** Exercise prompt **
Find every line in the records that holds the string "dropdown". Copy each one.

** Given entries **
* * * * *

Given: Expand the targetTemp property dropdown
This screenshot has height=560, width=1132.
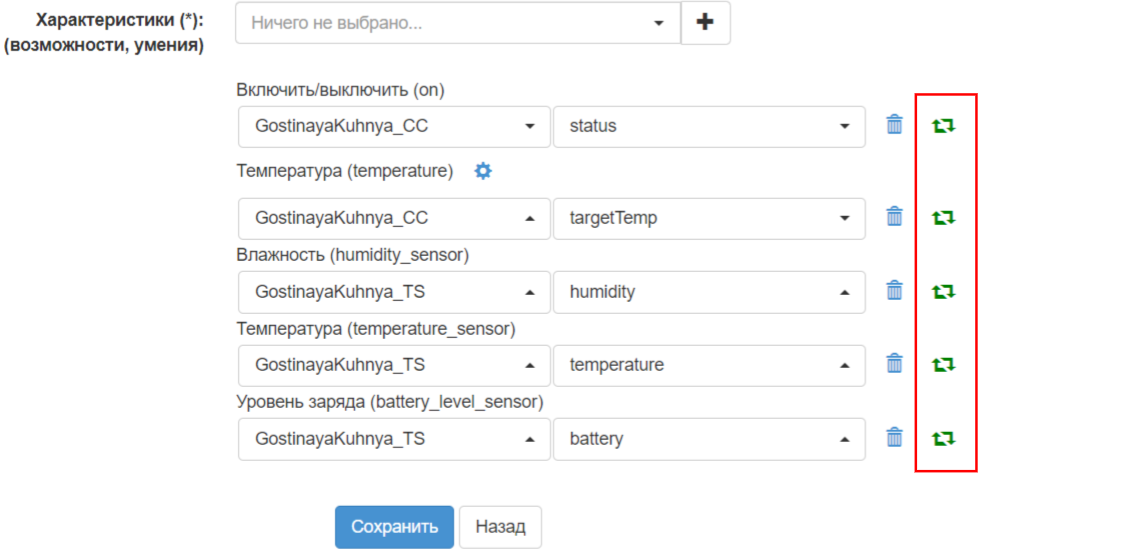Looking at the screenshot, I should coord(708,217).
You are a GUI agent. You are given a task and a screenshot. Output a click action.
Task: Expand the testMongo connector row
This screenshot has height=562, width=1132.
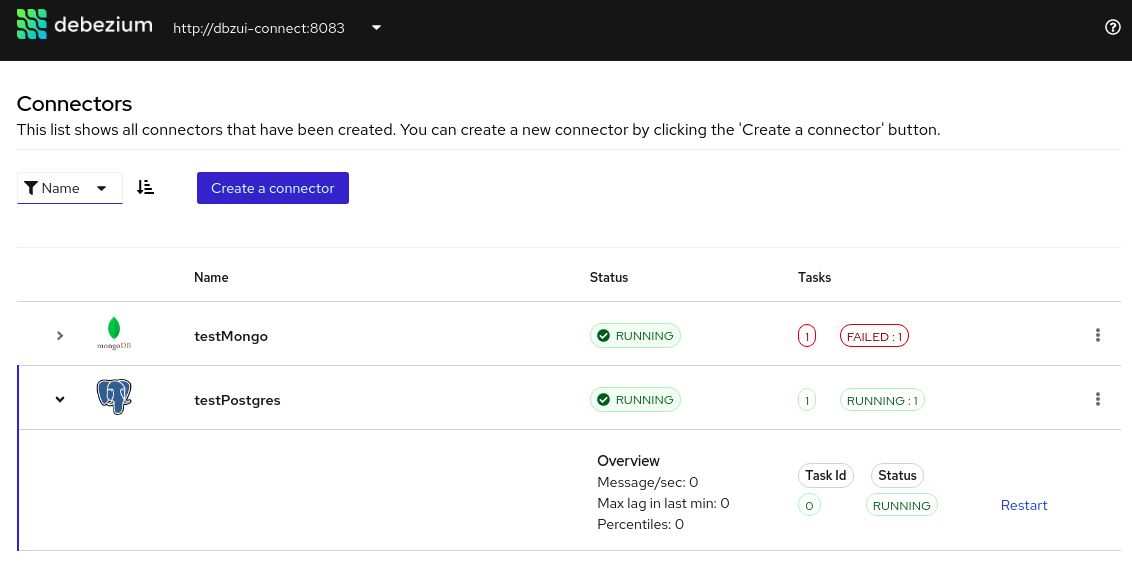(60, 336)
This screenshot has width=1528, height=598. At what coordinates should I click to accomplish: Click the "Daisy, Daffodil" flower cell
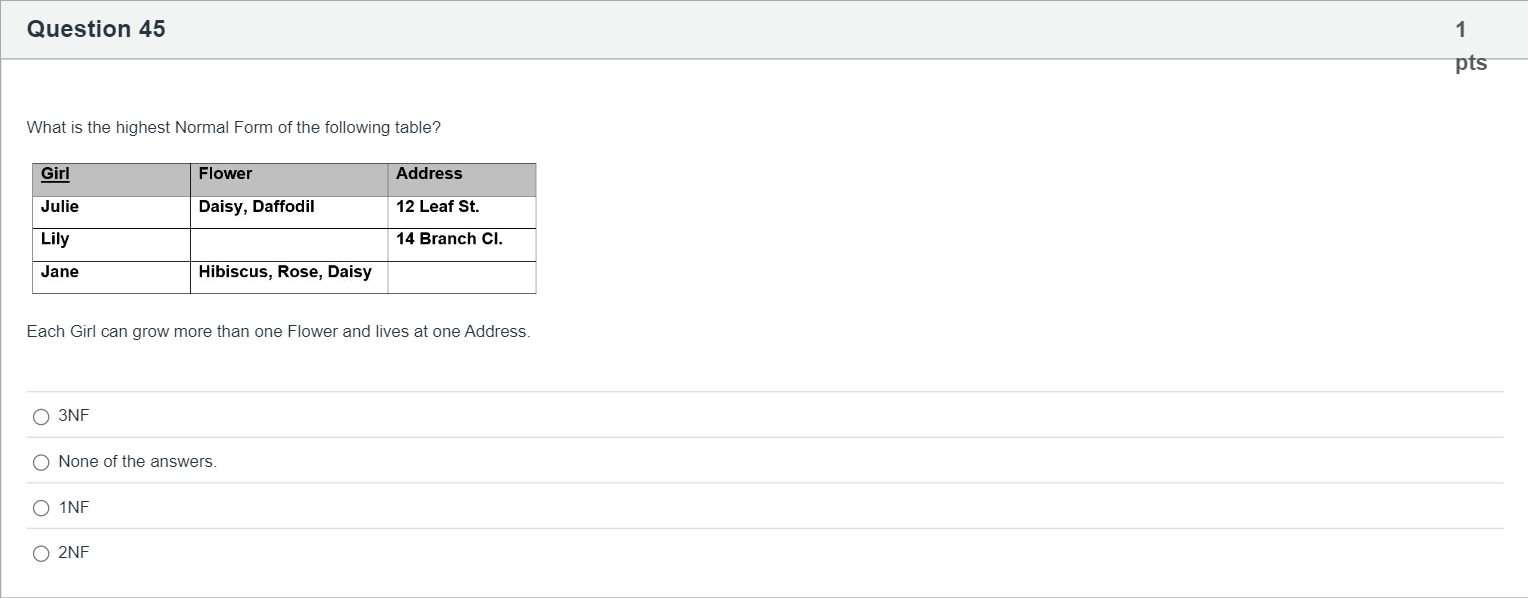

* * * * *

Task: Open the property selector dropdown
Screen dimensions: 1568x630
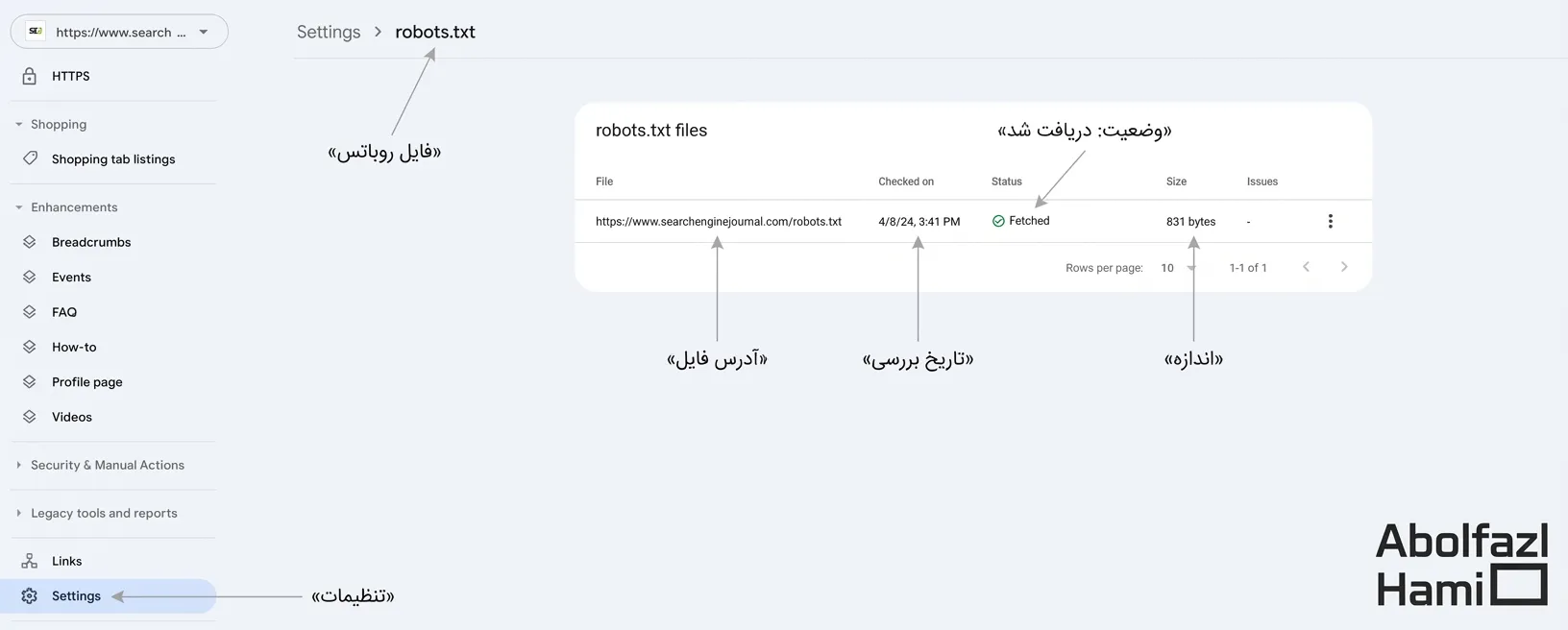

* * * * *

** Written response **
Given: Expand the targetTemp property dropdown
Task: Open the property selector dropdown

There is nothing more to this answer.